Он приостановился, обернулся к мельнице и злобно плюнул:
— Чтобы она провалилась тебе, окаянная!.. Душу всю вымотала.
На завороте уходившей в лес корявой дороги опять нагнала, повисла на шее и беззвучно билась в рыданиях:
— Ванюшечка, ведь радости не знала на свете и росинки. Сам знаешь, молодость со старым провела, деток не было... Теперь ты у меня один...
Ему стало жаль этой женщины. Он остановился.

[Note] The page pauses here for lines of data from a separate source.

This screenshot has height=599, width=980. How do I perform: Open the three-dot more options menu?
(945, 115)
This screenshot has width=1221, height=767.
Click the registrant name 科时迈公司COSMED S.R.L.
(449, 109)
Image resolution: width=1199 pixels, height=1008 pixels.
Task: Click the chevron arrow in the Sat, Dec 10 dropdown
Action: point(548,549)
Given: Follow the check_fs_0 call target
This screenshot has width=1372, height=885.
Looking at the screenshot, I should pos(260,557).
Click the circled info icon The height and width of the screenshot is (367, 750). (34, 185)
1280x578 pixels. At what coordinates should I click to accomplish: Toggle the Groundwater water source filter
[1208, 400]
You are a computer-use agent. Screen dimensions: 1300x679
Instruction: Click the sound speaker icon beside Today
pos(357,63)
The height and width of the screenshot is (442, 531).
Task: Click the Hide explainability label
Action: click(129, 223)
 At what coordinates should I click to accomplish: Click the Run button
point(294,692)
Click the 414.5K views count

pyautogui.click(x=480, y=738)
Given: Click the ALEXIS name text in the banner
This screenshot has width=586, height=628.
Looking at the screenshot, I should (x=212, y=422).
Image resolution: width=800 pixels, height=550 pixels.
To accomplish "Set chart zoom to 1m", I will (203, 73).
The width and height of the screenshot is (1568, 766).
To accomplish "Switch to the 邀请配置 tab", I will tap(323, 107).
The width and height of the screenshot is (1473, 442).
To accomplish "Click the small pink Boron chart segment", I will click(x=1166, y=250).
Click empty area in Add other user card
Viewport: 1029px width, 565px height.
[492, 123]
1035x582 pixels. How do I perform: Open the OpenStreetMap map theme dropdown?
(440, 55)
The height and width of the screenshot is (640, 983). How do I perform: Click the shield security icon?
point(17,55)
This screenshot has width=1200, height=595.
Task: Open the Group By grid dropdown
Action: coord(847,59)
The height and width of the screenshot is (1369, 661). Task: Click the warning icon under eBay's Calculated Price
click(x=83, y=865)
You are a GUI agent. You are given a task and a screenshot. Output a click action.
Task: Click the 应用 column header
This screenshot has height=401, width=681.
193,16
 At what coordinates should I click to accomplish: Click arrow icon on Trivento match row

— Воротись, слова поперек не скажу...
Освободился и быстро пошел по дороге, и долго было видно в умирающем, далеко сквозившем лесу, как твердо и упрямо шел человек, не оглядываясь, и долго видно было, как билась головой женщина о рассыпчатый, нежно сквозивший в траве песок. Темная мельница равнодушно и мертво глядела на обоих; медленно ворочалось колесо.
XIV
Тоскливо, одиноко потянулись для хозяйки дни, месяцы. Свет не мил. Куда бы ни пошла, что б ни делала, все напоминало об Иване.
Много передумала и во всем себя винила. Если б воротился, по-иному пошла бы жизнь, ласковая, тихая, сердечная.
С тоской глядела, как все глубже и глубже шли в лес пески, неумолимо, как старость.
Тайная надежда, что вернется, неугасимо жила в сердце и пугала ужасом несбыточности.